I’m engaged on an issue the place I have to extract information from textual content. I first thought-about utilizing common expressions, however a number of the information shouldn’t be in a format I’m positive learn how to deal with or even when regex is one of the simplest ways to deal with it. So, some strains are easy [fieldname]: worth newline. Sadly, others have nested information, akin to contacts. Right here is an instance:
Contacts: final replace 11/30/2015 10:25 AM (PST)
Dispatch and Operations: Mike (Dispatcher) (Major Contact) Cellphone: 111-111-1111 Fax: 111-111-1111 E mail: take a look email@example.com Proprietor or Officer: Jane Doe (President) Cellphone: 222-222-2222 Fax: 111-111-1111 E mail: take a look firstname.lastname@example.org
SERVICES: final replace 11/12/2016 03:41 PM (PST)

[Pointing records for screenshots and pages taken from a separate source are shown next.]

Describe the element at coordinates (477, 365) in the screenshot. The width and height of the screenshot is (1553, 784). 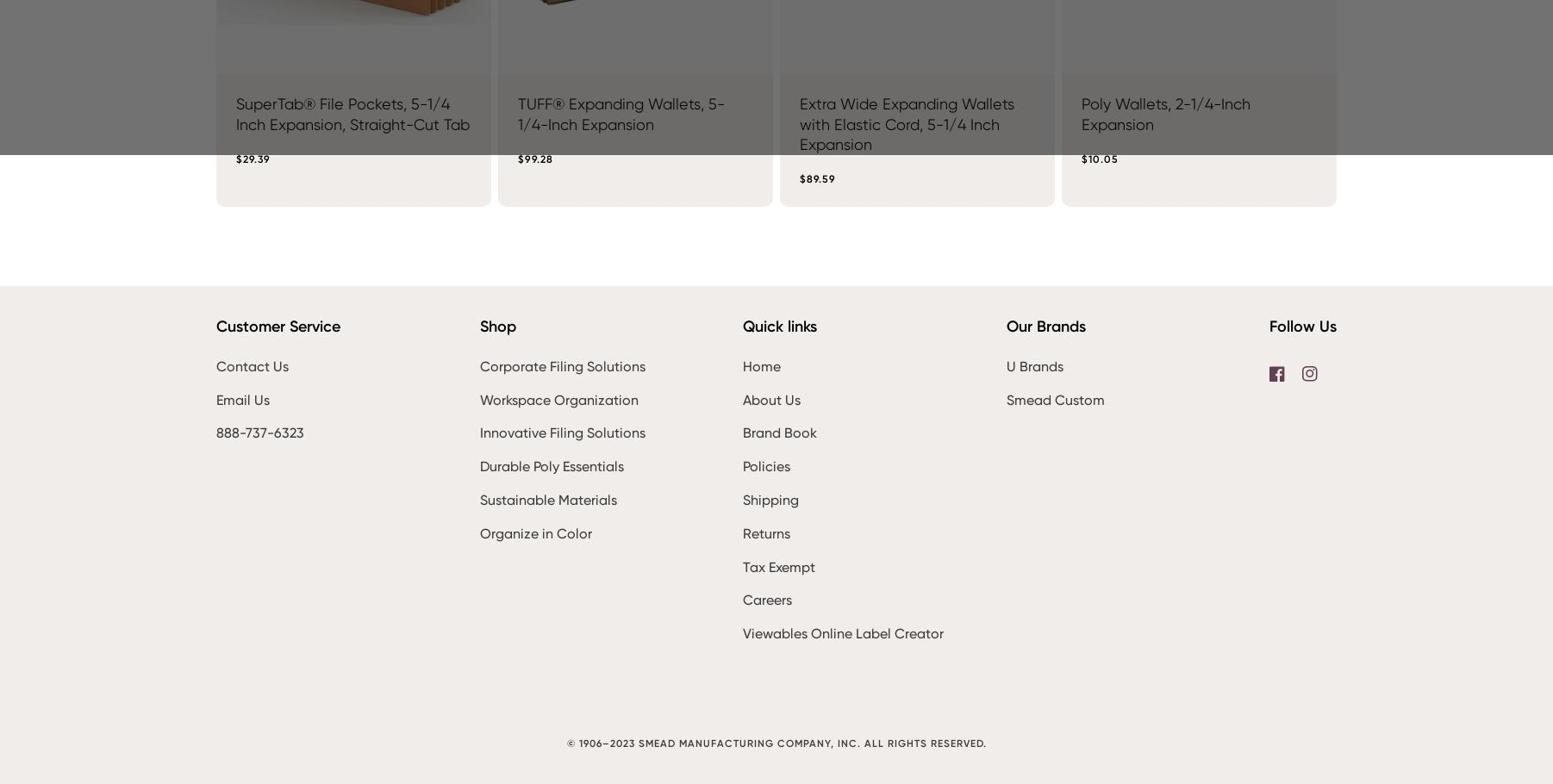
I see `'Corporate Filing Solutions'` at that location.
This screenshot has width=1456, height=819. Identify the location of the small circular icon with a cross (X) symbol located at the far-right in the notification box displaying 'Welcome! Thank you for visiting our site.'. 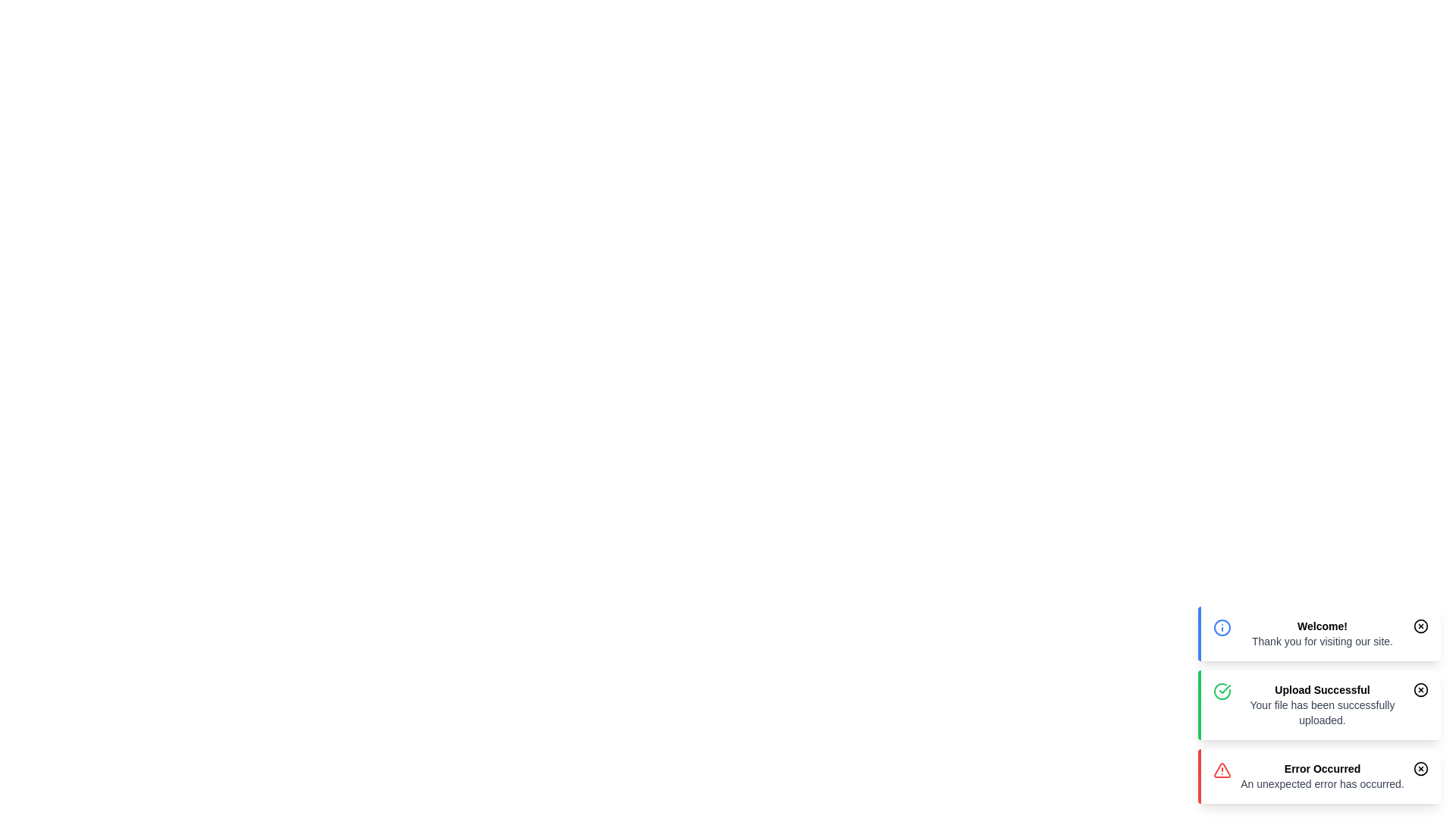
(1420, 626).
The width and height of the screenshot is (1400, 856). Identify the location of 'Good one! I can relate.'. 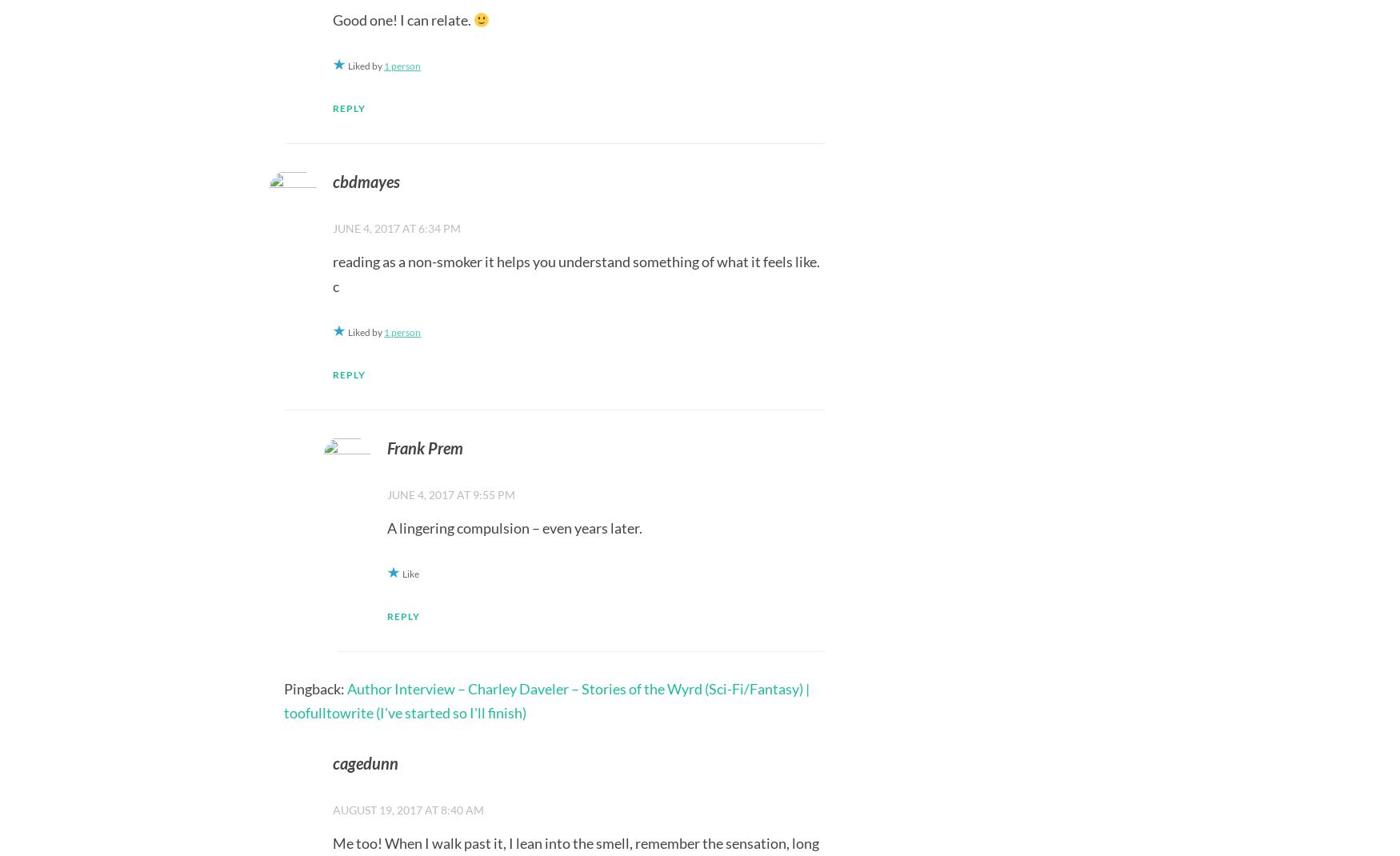
(402, 18).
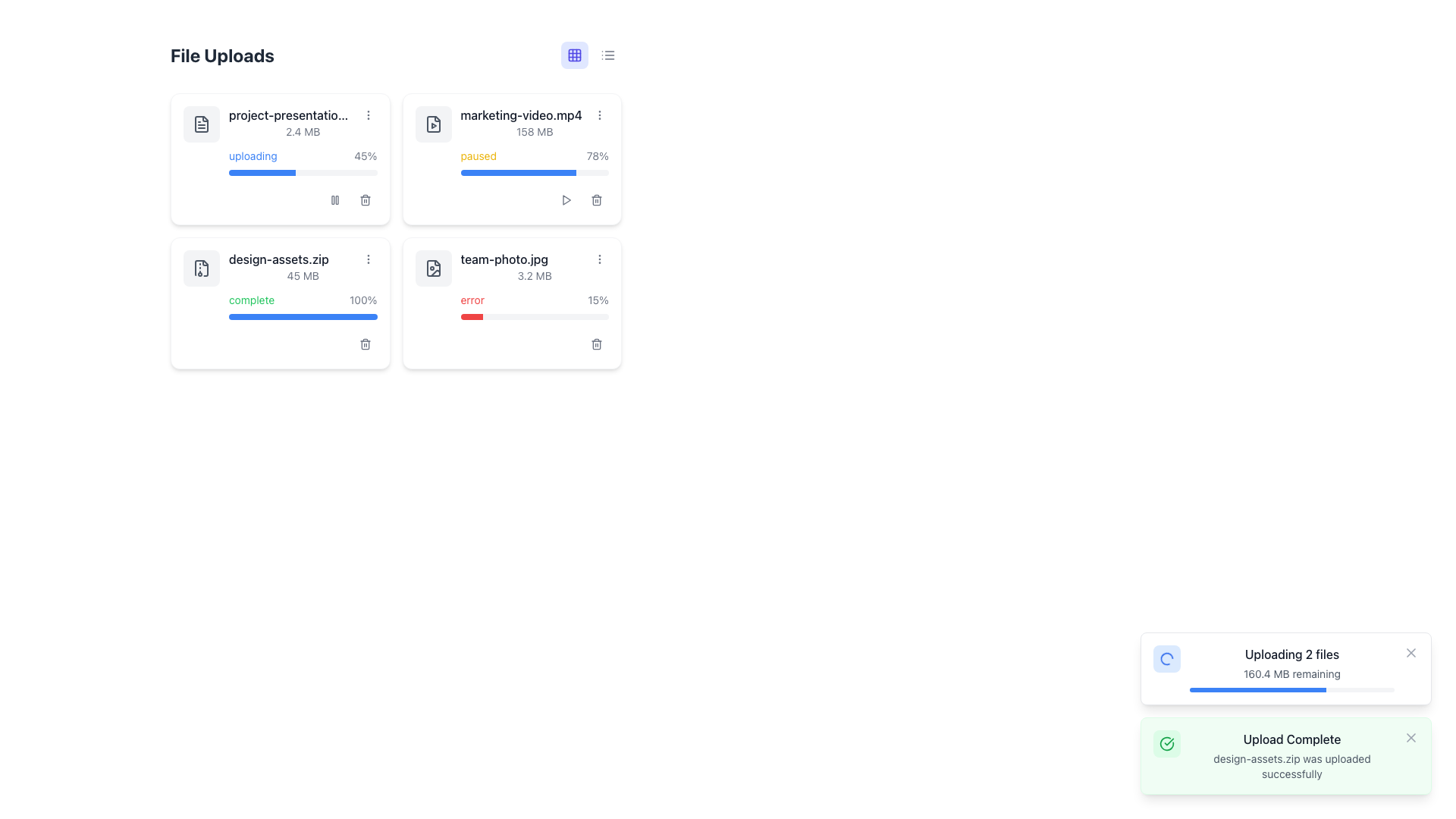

You will note it has a begin piece of textual content I can discover, however I solely need the 2 contacts beneath, excluding the final replace time. Moreover, the primary line of the contact is their title, not one thing I can rely on for sample matching since it’s a freeform area. Now, I may go line by line, however this is able to imply I have to onerous code this information into my code. I attempted Googling it, however I have not been capable of finding one thing that addresses this problem. So, what I hope is that somebody will help me with some path to assist me get again on observe. Thanks.